=== Brontekst ===
******************************
Te korte beschikkingen
Voor passend onderwijs is uiteindelijk in veel regio’s minder geld beschikbaar, we noemen dat verevening. Dat geld wordt door het samenwerkingsverband van de regio verdeeld. Als het samenwerkingsverband een beschikking afgeeft voor het “duurdere” voortgezet speciaal onderwijs (VSO), doet ze dat bijvoorbeeld nog maar voor 2 jaar in plaats van voor 5 jaar, zoals voorheen. Op het eind van de twee jaar gaan veel leerlingen dan naar het “goedkopere” Praktijkonderwijs. Dan krijg je dus zij-instromers. De leerling moet weer opnieuw een relatie opbouwen. De school voor Praktijkonderwijs heeft dan twee jaar minder de tijd om zijn programma goed uit te werken.
Wijze van indicatiestelling is pijnlijk
Een ander pijnpunt is de indicatiestellig, die staat onder druk. Eigenaardig, want elke vorm van voortgezet onderwijs kent zijn indicaties voor instroom. Een negatief aspect is het gehandicaptdenken. Een dilemma, want je hebt geld nodig voor een goed proces en daarvoor is het nodig defecten, belemmeringen te benoemen. Maar daarmee krijg je negatief, niet oplossingsgericht handelen en vooral een onderbouwing van de onmogelijkheden van de leerling.
Onze leerlingen leren op een andere manier. Ze zijn goed in leren met de handen, leren door te doen. Doen is ook leren, zeg ik altijd. En leren is doen. Daar kun je heel veel mee bereiken. Hoe belangrijker we de ‘academische’ vakken als taal en rekenen maken, hoe meer leerlingen er af zullen vallen.
******************************
=== Opdrachten ===
1. Voor hoeveel jaar gaf het samenwerkingsverband volgens de brontekst vroeger een beschikking af voor het voortgezet speciaal onderwijs?
2. Neem een deel van de brontekst letterlijk over, beginnend bij "Wijze van indicatiestelling" en doorlopend tot en met "af zullen vallen.".

=== Aangeleverde gegevens ===
******************************
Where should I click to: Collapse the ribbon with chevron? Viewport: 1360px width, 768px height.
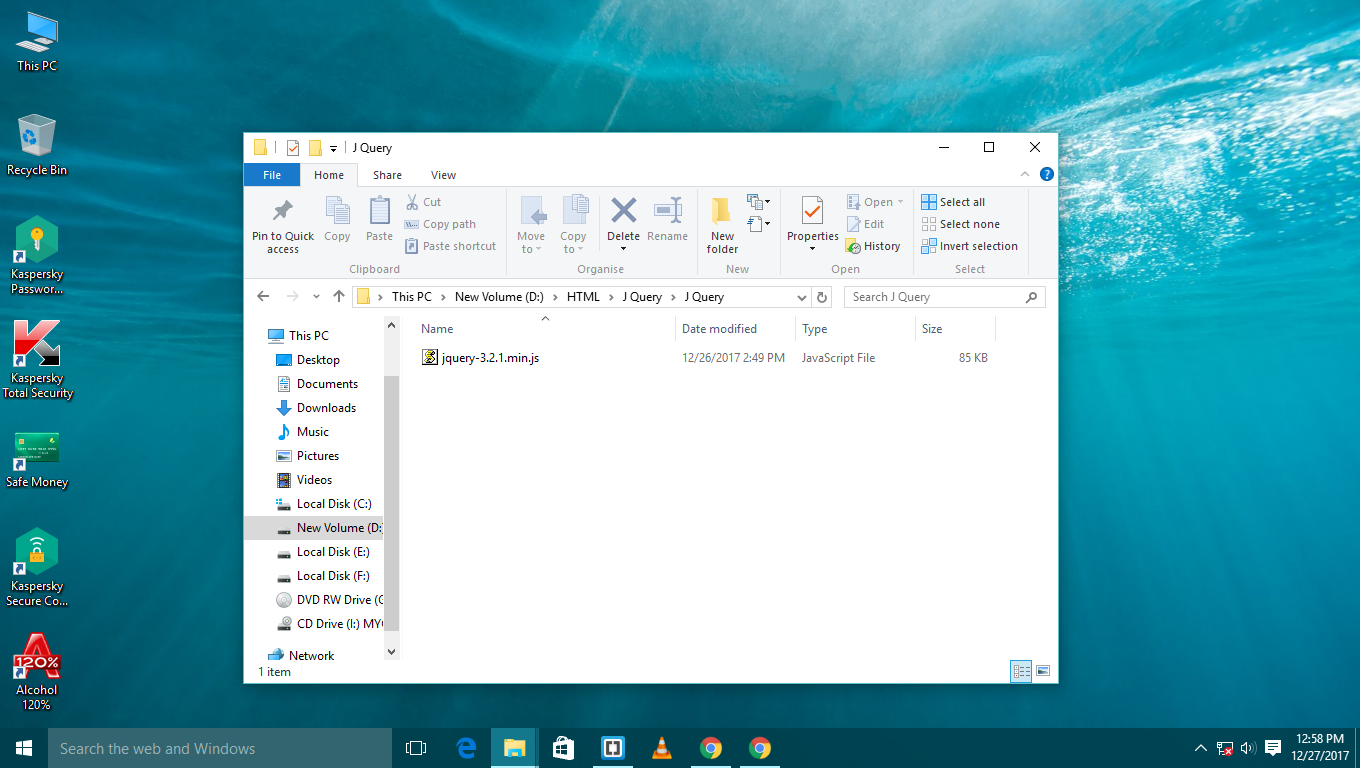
******************************
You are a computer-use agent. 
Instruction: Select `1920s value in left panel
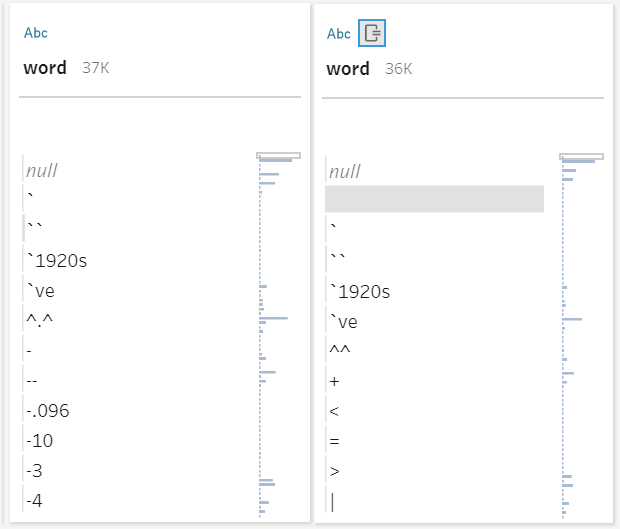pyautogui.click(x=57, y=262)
******************************
=== Verwachte antwoorden ===
1. Voor 5 jaar.

2.
Wijze van indicatiestelling is pijnlijk
Een ander pijnpunt is de indicatiestellig, die staat onder druk. Eigenaardig, want elke vorm van voortgezet onderwijs kent zijn indicaties voor instroom. Een negatief aspect is het gehandicaptdenken. Een dilemma, want je hebt geld nodig voor een goed proces en daarvoor is het nodig defecten, belemmeringen te benoemen. Maar daarmee krijg je negatief, niet oplossingsgericht handelen en vooral een onderbouwing van de onmogelijkheden van de leerling.
Onze leerlingen leren op een andere manier. Ze zijn goed in leren met de handen, leren door te doen. Doen is ook leren, zeg ik altijd. En leren is doen. Daar kun je heel veel mee bereiken. Hoe belangrijker we de ‘academische’ vakken als taal en rekenen maken, hoe meer leerlingen er af zullen vallen.